Exercise instructions: Retype word for word the stretch of entries below from the line that has "The image size is (824, 613)." through the line that has "Task: Tap the utils.rs file icon", and omit the pictures.

Records for the task:

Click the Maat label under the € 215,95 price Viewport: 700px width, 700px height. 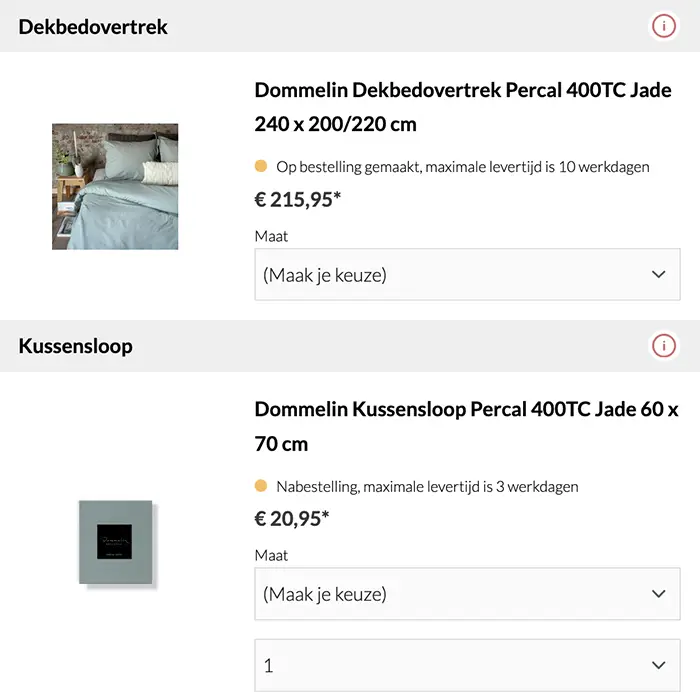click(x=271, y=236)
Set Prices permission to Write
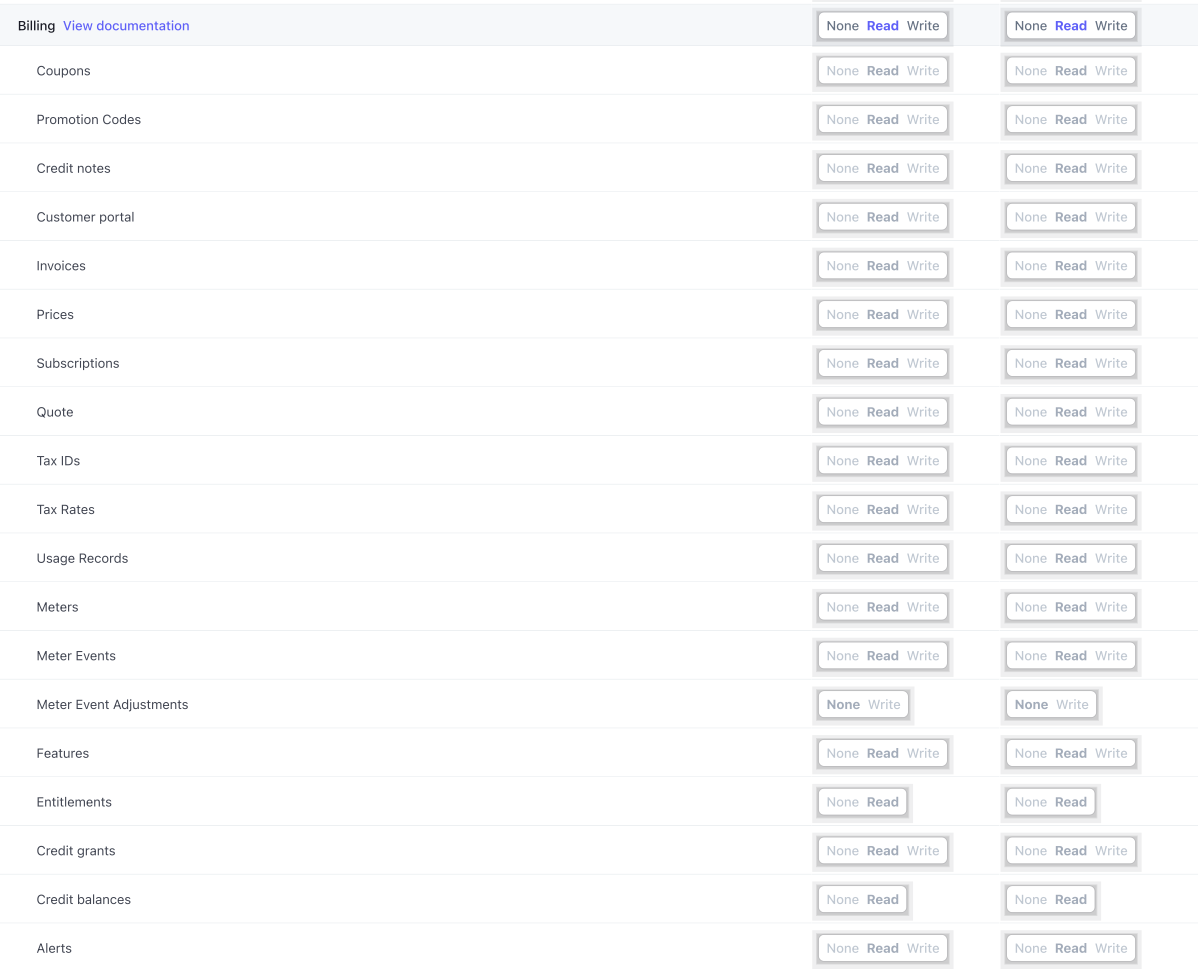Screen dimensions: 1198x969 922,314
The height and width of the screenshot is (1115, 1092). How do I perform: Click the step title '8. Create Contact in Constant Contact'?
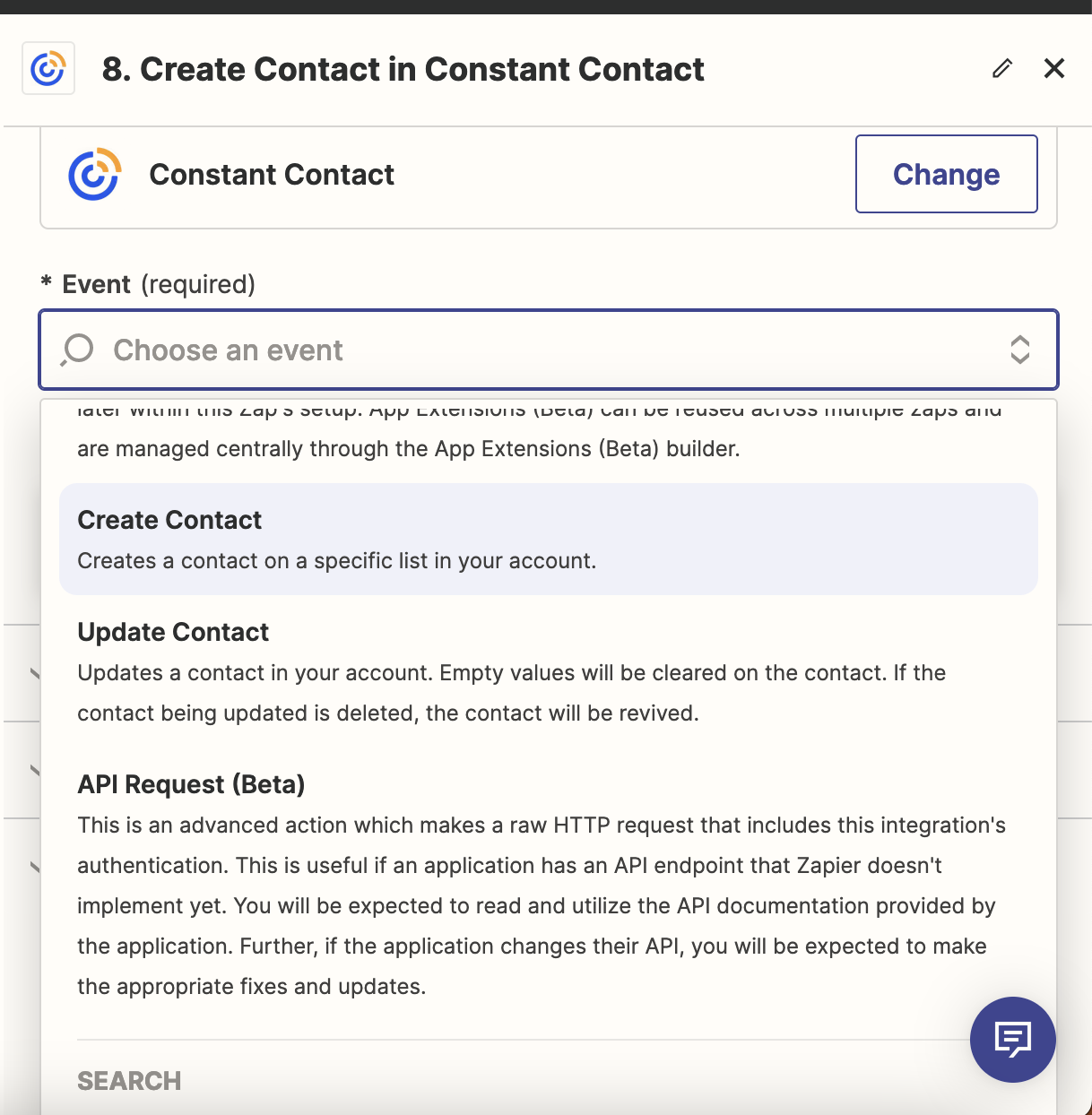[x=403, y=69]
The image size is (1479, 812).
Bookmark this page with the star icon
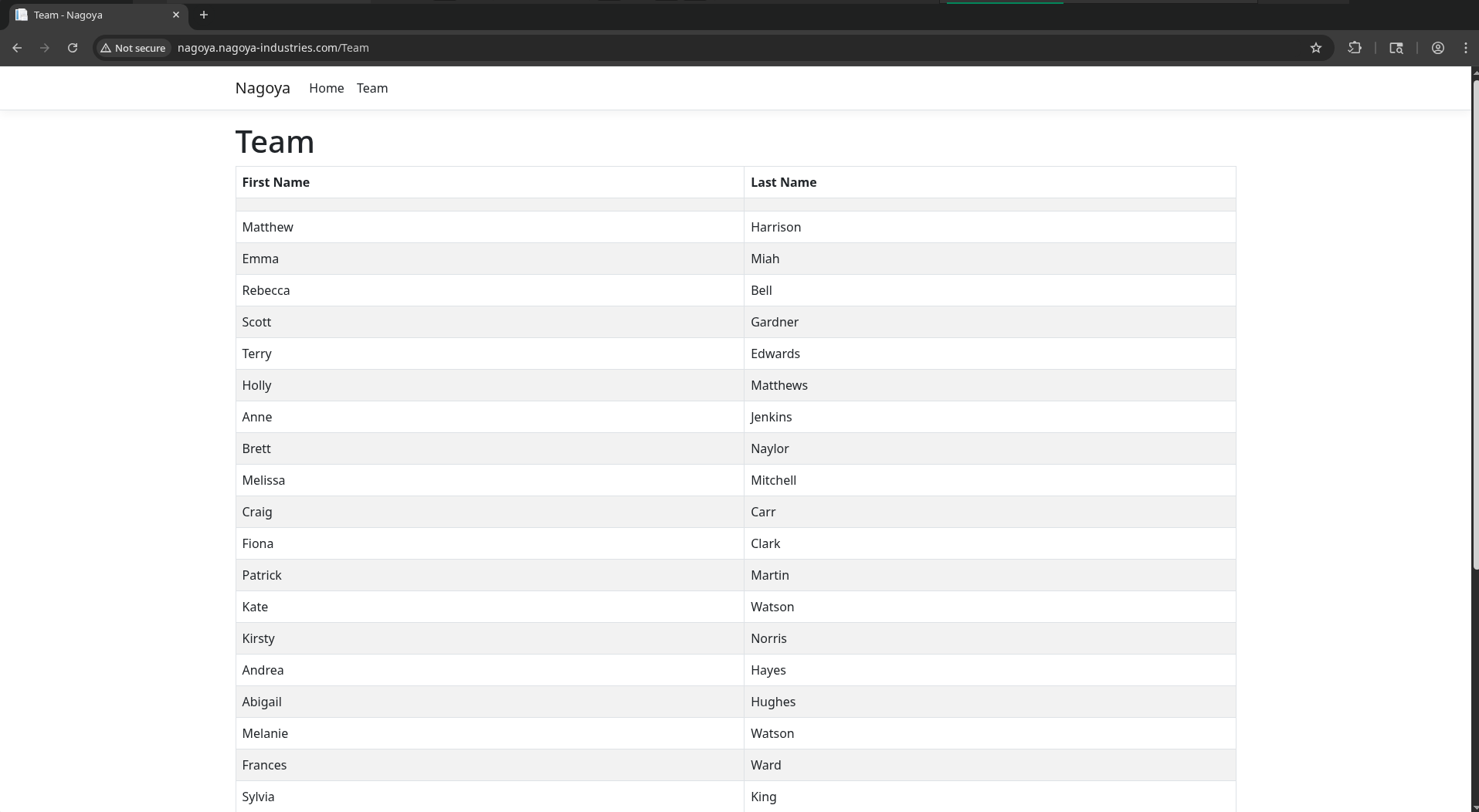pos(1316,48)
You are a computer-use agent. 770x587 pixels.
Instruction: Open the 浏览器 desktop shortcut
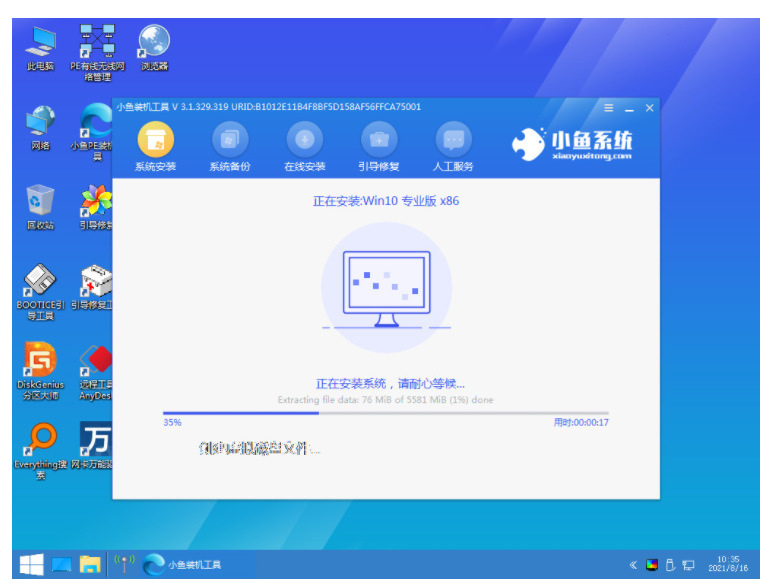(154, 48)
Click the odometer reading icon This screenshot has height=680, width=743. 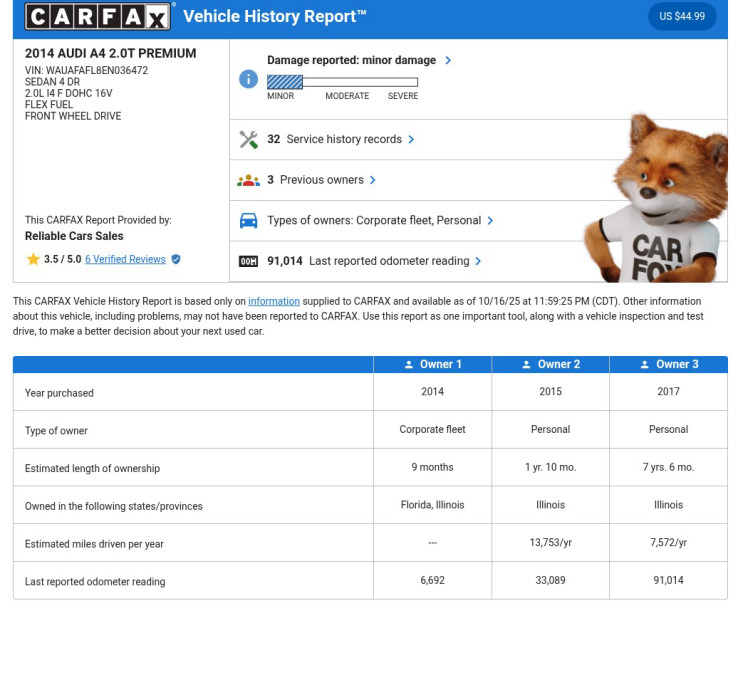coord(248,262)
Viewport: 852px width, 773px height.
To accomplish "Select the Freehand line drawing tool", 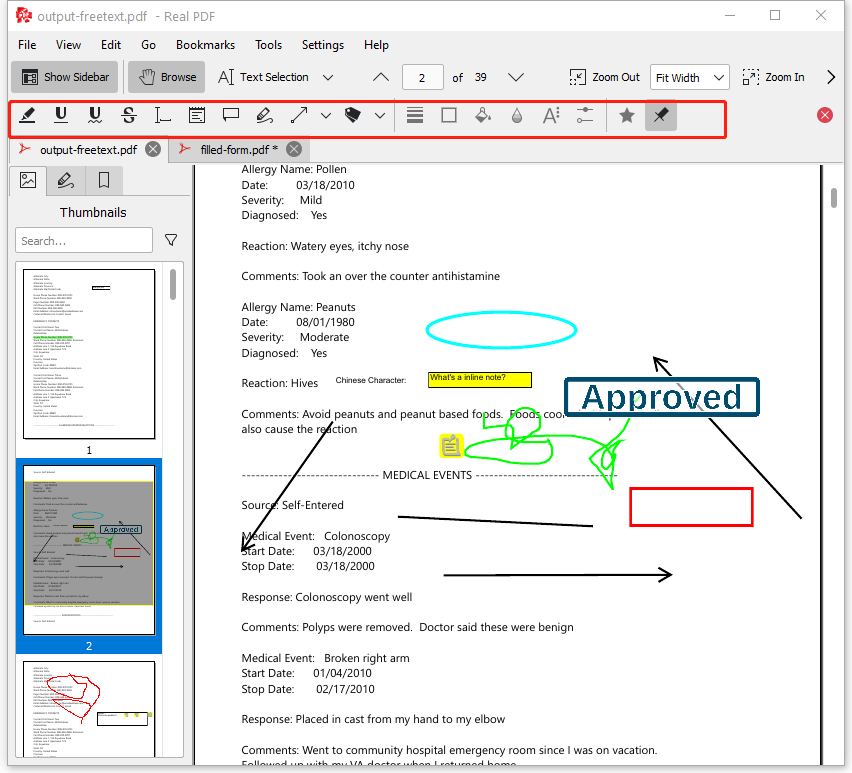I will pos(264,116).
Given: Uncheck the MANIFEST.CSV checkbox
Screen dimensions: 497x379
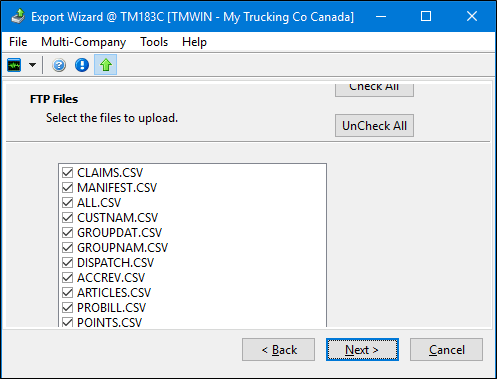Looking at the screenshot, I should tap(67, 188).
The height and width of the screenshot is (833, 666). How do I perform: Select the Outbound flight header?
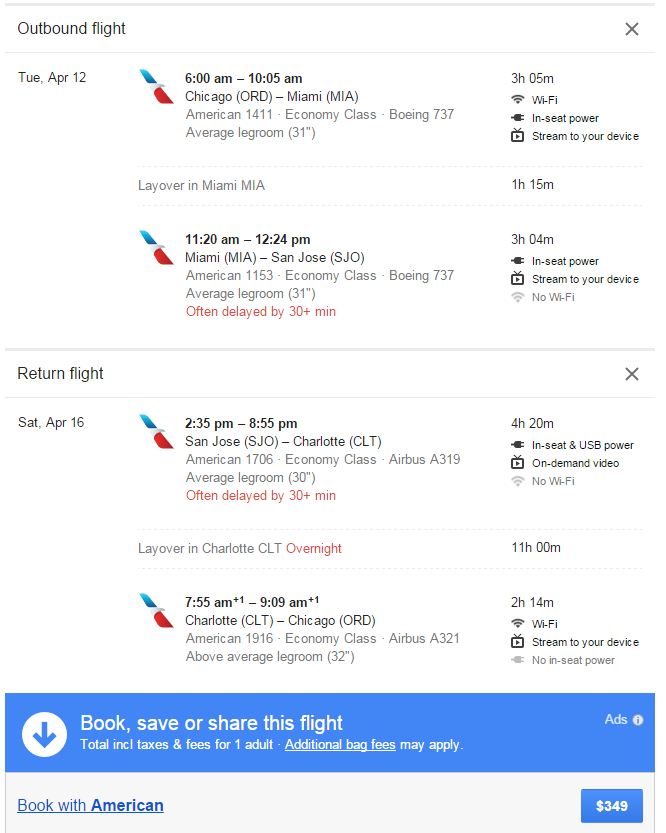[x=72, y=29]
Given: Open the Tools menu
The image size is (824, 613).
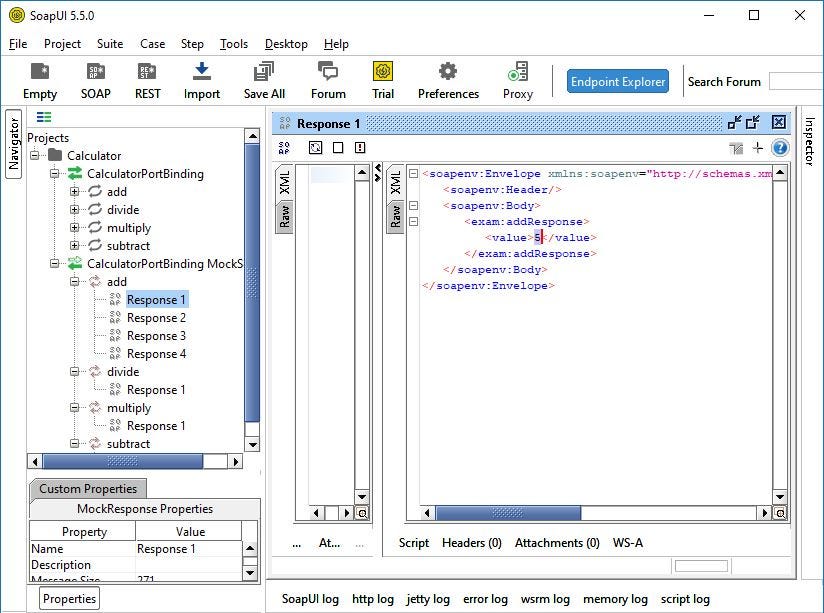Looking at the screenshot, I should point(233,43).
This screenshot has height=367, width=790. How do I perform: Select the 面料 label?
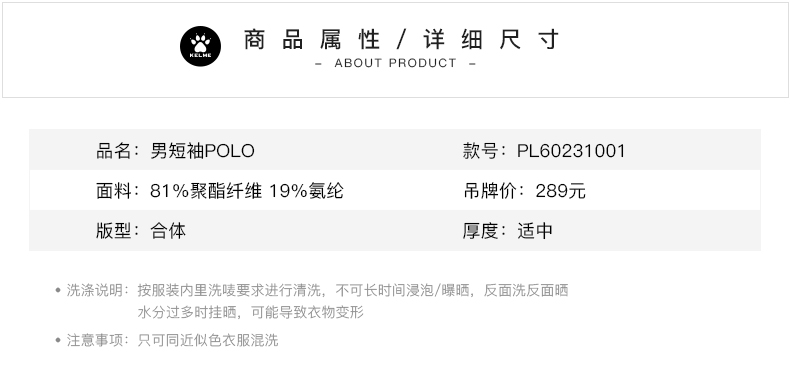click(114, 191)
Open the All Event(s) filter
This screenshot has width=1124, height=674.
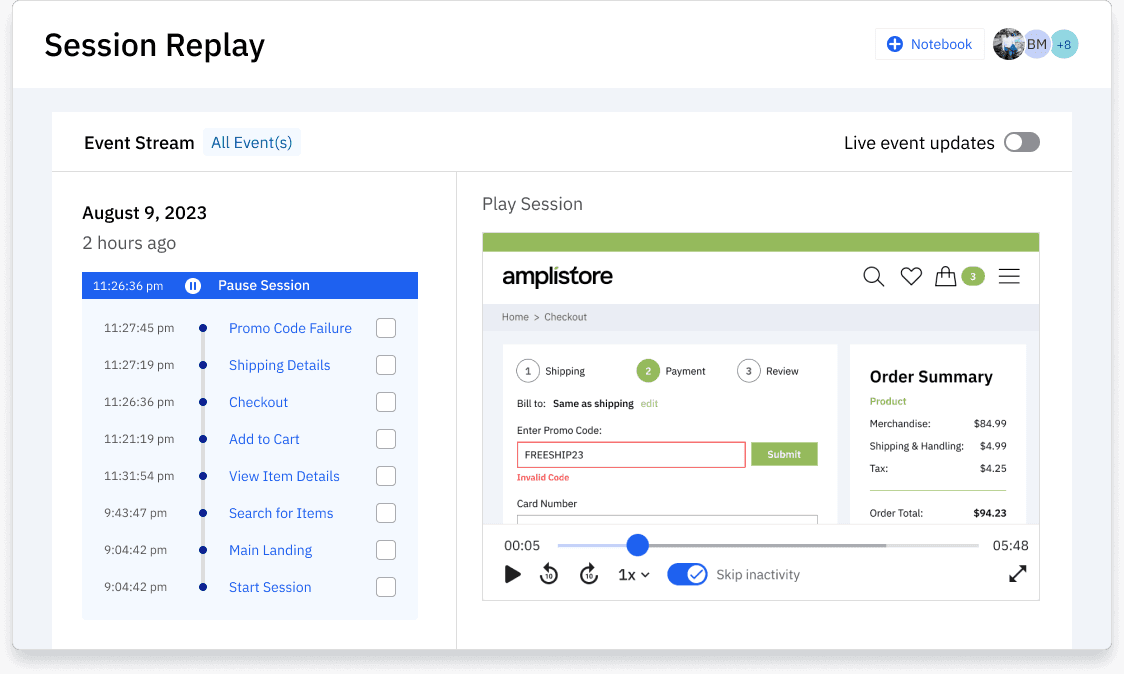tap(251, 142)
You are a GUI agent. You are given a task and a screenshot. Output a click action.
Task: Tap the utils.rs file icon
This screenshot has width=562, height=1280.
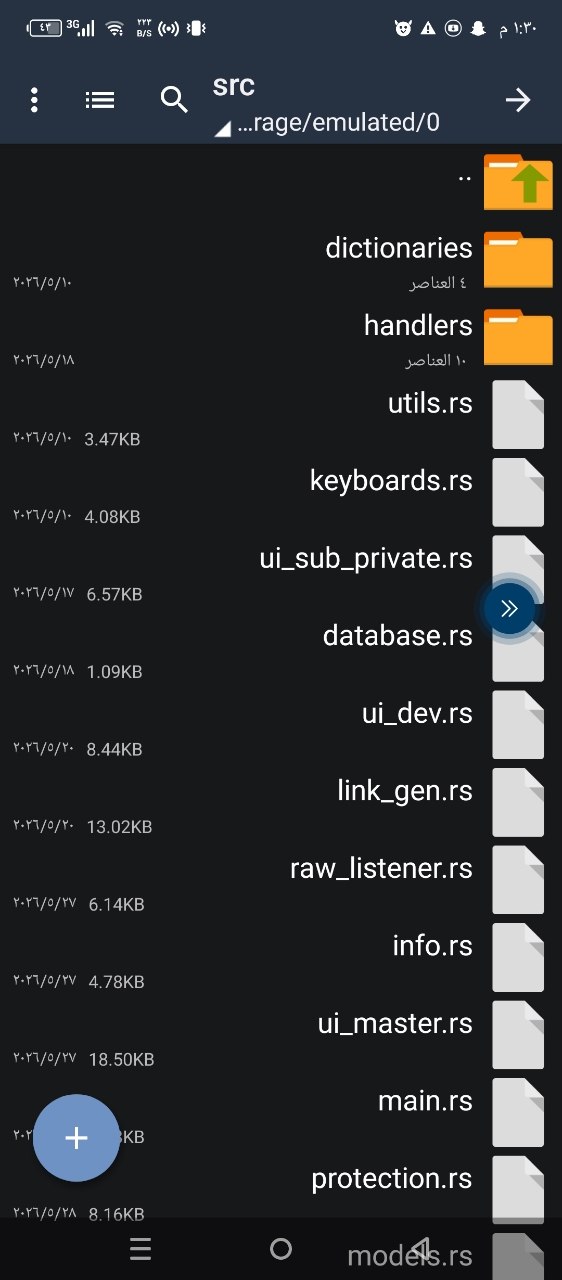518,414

Answer area:
The image size is (824, 613).
Looking at the screenshot, I should point(233,43).
This screenshot has height=367, width=790. How do I perform: Select the 面料 label?
click(114, 191)
Open the All Event(s) filter
This screenshot has width=1124, height=674.
tap(251, 142)
You are a GUI agent. You are given a task and a screenshot. Output a click action.
Task: Tap the utils.rs file icon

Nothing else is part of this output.